Baxter International, which is streamlining operations to boost growth and profits, has completed the divestiture of its biopharma solutions business during the third quarter and reorganized its remaining businesses into four new segments.
Nearly all of the roughly $3.7 billion in after-tax proceeds from the biopharma solutions sale to Warburg Pincus and Advent International will be used to pay down debt, Baxter CEO José Almeida said Thursday on the company’s third-quarter conference call.
The new business will operate under the name Simtra BioPharma Solutions.
The company also established four business segments as part of its broader restructuring, replacing the previous nine. The four new units are: medical products and therapies, healthcare systems and technologies, pharmaceuticals, and kidney care. The latter is soon to be spun off.
Baxter reported third-quarter revenue of $3.71 billion and adjusted earnings per share of 68 cents, both of which exceeded the company’s expectations.

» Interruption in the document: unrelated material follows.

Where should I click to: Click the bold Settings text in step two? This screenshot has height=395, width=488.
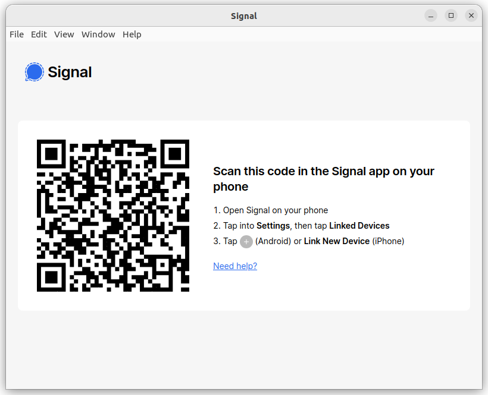point(273,226)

Stifel analyst Rick Wise called the results encouraging, writing in a note to clients that with a “three-quarter track-record of delivering in-line or better performance, we see Baxter as making meaningful progress in rebuilding credibility in its ability to set reasonable and achievable investor expectations.”
Kidney care spinoff
Baxter said preparations are progressing for the planned spinoff of its chronic therapies business, which includes peritoneal dialysis and hemodialysis, and the kidney care segment into a standalone, publicly traded company.
The new company's operating model is close to being finalized, and the spinoff is expected to occur by July 2024.
For 2023, Baxter forecast full-year sales growth from continuing operations of 1% to 2% on a reported basis and about 2% on a constant currency basis. The company expects adjusted earnings from continuing operations, before special items, of $2.57 to $2.60 a share.
“We view the current market environment as relatively stable, though we continue to monitor hospital capital spending, particularly in light of an elevated interest rate environment,” Almeida said.
“While we have seen sequential improvement in orders within our care and connectivity solutions division,” the CEO added, “we continue to expect hospitals to exercise some degree of caution with their capital budgets.”